About this task |
Show every line from the data below that includes "each".
Segment Start: Supplied information
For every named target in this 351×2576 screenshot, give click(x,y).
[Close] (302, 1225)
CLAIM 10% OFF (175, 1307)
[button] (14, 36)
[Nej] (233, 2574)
Segment End: Supplied information
Segment Start: Supplied information
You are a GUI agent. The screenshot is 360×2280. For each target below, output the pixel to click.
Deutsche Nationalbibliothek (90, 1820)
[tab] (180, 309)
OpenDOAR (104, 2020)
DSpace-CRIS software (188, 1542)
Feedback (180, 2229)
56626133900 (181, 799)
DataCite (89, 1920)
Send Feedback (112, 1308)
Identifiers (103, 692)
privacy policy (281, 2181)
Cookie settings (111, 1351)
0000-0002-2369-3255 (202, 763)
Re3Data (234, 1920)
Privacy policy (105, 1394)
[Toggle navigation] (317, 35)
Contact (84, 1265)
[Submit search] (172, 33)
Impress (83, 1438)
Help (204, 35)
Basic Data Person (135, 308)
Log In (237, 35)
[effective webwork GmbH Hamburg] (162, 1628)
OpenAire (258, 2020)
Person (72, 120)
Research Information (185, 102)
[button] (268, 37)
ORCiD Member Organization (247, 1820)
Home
Segment End: Supplied information
Segment Start: Supplied information
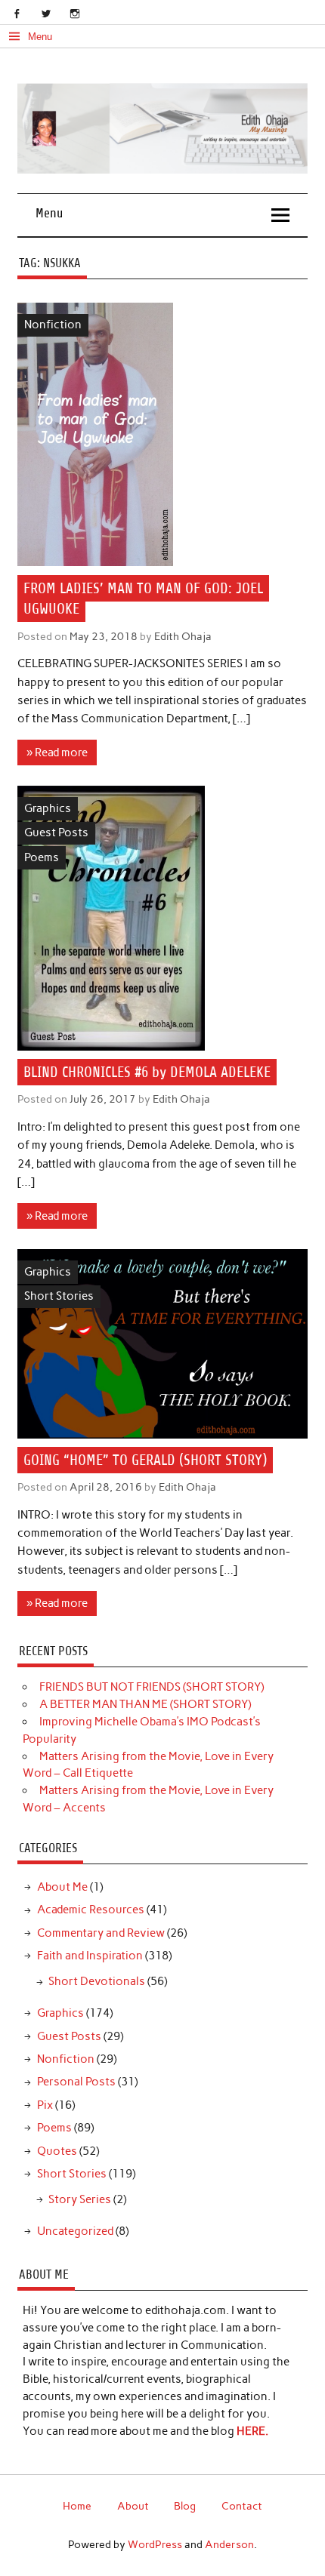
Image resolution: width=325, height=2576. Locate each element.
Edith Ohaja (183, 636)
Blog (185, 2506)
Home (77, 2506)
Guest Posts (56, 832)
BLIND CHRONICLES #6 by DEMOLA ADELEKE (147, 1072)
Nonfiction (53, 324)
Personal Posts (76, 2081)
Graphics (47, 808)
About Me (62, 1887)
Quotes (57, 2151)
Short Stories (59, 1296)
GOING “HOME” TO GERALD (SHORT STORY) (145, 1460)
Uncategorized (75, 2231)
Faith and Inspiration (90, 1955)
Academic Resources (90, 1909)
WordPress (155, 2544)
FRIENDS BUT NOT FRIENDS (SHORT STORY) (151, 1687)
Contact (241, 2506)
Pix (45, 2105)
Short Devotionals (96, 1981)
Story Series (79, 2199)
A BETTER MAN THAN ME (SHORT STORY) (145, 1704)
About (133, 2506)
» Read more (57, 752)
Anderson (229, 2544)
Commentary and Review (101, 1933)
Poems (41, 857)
Segment End: Supplied information
Solved exercise |
You are a GUI agent. The screenshot is 360×2280. For each target below, output the pixel to click.
Image resolution: width=325, height=2576. Locate each element.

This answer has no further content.